* _Task to complete_: Can you arrange the data from the line with "July 2022 (6, 428)" up to and including the line with "Memahami Karakter Mesin Slot Online" as a JSON list of strings, one string per line, with blank lines left out and no other lines included?

(Item position entries)
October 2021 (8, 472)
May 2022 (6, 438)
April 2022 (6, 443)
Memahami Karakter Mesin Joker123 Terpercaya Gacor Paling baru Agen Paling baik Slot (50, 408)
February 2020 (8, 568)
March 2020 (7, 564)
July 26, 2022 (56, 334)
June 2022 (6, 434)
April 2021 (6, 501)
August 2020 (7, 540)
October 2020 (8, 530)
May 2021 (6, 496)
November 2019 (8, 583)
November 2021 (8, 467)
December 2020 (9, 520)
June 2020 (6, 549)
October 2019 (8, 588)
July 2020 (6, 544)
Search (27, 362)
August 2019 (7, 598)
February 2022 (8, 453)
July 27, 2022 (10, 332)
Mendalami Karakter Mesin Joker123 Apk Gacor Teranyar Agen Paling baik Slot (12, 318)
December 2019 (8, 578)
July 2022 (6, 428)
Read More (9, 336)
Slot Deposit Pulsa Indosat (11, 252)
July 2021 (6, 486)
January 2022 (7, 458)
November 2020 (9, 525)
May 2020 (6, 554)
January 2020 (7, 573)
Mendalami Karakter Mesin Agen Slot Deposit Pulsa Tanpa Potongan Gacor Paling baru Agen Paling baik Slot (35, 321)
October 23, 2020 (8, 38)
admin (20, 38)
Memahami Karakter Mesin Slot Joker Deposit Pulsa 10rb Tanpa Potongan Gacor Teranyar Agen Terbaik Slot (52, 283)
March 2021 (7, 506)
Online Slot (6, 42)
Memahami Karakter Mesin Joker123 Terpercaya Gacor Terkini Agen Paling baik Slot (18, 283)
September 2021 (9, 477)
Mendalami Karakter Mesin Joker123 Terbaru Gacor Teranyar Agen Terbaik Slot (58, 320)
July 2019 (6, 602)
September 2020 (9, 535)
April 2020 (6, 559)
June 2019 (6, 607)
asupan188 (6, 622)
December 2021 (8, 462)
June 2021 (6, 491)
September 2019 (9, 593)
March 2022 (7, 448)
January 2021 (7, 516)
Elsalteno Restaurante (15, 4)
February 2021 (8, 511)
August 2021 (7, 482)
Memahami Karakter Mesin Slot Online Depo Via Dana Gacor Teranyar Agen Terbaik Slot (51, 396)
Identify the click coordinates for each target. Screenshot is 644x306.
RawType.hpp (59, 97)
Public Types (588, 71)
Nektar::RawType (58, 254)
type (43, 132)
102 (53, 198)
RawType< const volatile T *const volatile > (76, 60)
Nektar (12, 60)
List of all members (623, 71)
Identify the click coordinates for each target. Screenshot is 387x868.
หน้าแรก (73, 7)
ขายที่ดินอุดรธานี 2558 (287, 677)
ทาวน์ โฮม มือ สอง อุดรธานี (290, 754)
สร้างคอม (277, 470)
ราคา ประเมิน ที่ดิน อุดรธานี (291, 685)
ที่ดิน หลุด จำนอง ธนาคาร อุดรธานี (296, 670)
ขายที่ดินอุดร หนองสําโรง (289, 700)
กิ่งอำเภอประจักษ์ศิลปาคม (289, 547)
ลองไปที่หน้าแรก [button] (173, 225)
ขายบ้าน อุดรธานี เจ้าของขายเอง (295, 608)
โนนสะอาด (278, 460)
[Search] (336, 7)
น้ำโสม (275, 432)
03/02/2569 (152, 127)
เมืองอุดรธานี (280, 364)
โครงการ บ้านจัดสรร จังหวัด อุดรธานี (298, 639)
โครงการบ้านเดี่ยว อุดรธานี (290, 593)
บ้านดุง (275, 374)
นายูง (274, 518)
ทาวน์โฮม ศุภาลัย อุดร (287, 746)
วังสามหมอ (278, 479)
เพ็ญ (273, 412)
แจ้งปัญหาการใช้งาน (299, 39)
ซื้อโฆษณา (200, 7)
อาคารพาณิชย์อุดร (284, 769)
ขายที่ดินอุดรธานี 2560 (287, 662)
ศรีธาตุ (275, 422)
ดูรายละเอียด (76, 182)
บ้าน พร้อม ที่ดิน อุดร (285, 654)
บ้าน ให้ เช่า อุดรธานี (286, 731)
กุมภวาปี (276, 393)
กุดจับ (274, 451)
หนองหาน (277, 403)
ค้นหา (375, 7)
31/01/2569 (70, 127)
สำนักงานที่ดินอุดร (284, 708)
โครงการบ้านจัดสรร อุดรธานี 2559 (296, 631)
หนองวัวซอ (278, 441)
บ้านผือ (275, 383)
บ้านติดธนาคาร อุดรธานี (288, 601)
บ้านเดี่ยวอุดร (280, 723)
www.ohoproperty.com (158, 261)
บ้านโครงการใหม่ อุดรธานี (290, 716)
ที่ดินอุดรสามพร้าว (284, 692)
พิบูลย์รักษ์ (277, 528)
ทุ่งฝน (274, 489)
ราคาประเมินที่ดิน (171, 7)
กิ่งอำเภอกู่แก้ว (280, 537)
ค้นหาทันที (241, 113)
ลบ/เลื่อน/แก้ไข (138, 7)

==

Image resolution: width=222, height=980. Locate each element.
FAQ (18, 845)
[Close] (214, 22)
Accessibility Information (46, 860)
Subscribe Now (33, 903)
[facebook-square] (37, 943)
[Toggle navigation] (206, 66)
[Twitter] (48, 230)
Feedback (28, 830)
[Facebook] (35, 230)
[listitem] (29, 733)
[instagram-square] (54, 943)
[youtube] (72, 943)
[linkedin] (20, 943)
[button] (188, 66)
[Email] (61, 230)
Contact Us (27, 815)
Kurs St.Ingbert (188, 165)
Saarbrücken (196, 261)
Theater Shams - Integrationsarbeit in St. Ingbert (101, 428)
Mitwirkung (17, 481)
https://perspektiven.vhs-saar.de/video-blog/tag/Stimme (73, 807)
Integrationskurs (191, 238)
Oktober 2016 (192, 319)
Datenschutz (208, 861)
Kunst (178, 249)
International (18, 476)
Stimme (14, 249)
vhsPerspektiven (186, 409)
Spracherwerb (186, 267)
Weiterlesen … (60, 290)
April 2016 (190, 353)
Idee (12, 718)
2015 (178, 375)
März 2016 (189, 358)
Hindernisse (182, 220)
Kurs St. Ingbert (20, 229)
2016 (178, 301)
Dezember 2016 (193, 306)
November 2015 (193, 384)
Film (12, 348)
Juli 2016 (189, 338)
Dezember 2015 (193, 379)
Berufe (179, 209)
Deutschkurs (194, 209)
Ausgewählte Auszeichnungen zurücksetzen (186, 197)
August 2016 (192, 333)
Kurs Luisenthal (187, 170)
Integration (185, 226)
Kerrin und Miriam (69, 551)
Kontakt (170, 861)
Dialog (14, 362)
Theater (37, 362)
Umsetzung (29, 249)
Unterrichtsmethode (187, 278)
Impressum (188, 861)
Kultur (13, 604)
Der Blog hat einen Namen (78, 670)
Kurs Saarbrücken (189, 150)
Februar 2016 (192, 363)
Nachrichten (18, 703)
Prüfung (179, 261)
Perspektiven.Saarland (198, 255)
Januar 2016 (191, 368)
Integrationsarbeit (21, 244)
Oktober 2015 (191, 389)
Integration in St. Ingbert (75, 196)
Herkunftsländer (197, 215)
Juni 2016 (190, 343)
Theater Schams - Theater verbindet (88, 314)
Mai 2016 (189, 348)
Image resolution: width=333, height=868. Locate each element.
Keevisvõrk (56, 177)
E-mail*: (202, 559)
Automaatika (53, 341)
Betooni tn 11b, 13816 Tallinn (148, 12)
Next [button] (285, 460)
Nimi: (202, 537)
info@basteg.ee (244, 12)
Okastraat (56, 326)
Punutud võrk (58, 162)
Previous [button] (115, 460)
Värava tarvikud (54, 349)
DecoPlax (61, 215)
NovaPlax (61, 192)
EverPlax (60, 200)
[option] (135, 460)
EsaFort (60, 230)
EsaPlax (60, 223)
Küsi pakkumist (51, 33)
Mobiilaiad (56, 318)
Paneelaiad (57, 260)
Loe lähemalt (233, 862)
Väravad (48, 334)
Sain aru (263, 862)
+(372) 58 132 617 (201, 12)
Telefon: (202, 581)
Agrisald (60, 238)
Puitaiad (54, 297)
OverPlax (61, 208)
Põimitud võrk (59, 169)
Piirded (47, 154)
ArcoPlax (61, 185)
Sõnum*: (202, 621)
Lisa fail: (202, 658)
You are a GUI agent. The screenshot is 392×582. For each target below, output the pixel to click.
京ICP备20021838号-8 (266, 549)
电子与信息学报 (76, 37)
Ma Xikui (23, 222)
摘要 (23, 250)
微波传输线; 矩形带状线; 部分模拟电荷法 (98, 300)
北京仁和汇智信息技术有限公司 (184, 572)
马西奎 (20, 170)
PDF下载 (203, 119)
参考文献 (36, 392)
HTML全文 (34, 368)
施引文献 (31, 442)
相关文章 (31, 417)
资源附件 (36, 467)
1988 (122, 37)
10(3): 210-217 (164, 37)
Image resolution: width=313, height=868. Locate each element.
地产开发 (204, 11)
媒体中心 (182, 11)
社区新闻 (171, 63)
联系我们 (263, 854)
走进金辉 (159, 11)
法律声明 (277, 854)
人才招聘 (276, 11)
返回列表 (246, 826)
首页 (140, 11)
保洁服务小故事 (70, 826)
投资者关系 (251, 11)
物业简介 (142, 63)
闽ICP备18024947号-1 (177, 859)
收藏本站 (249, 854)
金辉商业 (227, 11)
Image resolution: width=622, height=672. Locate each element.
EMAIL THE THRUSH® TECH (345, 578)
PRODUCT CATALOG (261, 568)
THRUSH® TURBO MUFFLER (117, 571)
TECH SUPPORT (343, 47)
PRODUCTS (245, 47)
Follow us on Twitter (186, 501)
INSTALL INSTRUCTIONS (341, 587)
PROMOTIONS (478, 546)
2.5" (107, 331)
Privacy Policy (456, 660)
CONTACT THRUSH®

---

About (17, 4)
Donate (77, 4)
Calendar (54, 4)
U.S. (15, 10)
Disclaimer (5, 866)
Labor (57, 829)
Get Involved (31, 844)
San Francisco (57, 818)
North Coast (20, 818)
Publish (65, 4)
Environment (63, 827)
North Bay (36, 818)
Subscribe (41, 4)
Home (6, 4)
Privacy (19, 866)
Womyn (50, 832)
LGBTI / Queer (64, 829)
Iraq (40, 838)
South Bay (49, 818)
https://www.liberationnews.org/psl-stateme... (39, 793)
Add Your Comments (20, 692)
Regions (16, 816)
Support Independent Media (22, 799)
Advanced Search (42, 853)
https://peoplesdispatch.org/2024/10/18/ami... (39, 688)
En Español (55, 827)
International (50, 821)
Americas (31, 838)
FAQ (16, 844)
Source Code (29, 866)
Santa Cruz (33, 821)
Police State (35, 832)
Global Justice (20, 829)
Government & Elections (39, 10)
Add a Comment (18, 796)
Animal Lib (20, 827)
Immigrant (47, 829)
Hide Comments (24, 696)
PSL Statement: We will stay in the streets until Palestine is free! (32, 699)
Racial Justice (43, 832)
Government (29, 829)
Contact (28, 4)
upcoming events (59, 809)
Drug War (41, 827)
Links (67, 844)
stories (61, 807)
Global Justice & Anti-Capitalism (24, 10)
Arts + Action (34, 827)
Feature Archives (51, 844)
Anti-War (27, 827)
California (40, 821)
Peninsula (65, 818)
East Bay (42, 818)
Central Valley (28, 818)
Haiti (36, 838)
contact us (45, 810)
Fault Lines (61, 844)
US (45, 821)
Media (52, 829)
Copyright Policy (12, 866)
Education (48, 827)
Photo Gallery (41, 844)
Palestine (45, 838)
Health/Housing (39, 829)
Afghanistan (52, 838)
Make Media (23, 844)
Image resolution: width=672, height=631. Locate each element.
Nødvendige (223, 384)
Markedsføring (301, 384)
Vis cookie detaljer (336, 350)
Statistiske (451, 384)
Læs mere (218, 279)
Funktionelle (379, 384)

* _Output for this task_:
[
  "July 2022 (6, 428)",
  "Read More (9, 336)",
  "Slot Deposit Pulsa Indosat (11, 252)",
  "July 2021 (6, 486)",
  "January 2022 (7, 458)",
  "November 2020 (9, 525)",
  "May 2020 (6, 554)",
  "January 2020 (7, 573)",
  "Mendalami Karakter Mesin Agen Slot Deposit Pulsa Tanpa Potongan Gacor Paling baru Agen Paling baik Slot (35, 321)",
  "October 23, 2020 (8, 38)",
  "admin (20, 38)",
  "Memahami Karakter Mesin Slot Joker Deposit Pulsa 10rb Tanpa Potongan Gacor Teranyar Agen Terbaik Slot (52, 283)",
  "March 2021 (7, 506)",
  "Online Slot (6, 42)",
  "Memahami Karakter Mesin Joker123 Terpercaya Gacor Terkini Agen Paling baik Slot (18, 283)",
  "September 2021 (9, 477)",
  "Mendalami Karakter Mesin Joker123 Terbaru Gacor Teranyar Agen Terbaik Slot (58, 320)",
  "July 2019 (6, 602)",
  "September 2020 (9, 535)",
  "April 2020 (6, 559)",
  "June 2019 (6, 607)",
  "asupan188 (6, 622)",
  "December 2021 (8, 462)",
  "June 2021 (6, 491)",
  "September 2019 (9, 593)",
  "March 2022 (7, 448)",
  "January 2021 (7, 516)",
  "Elsalteno Restaurante (15, 4)",
  "February 2021 (8, 511)",
  "August 2021 (7, 482)",
  "Memahami Karakter Mesin Slot Online Depo Via Dana Gacor Teranyar Agen Terbaik Slot (51, 396)"
]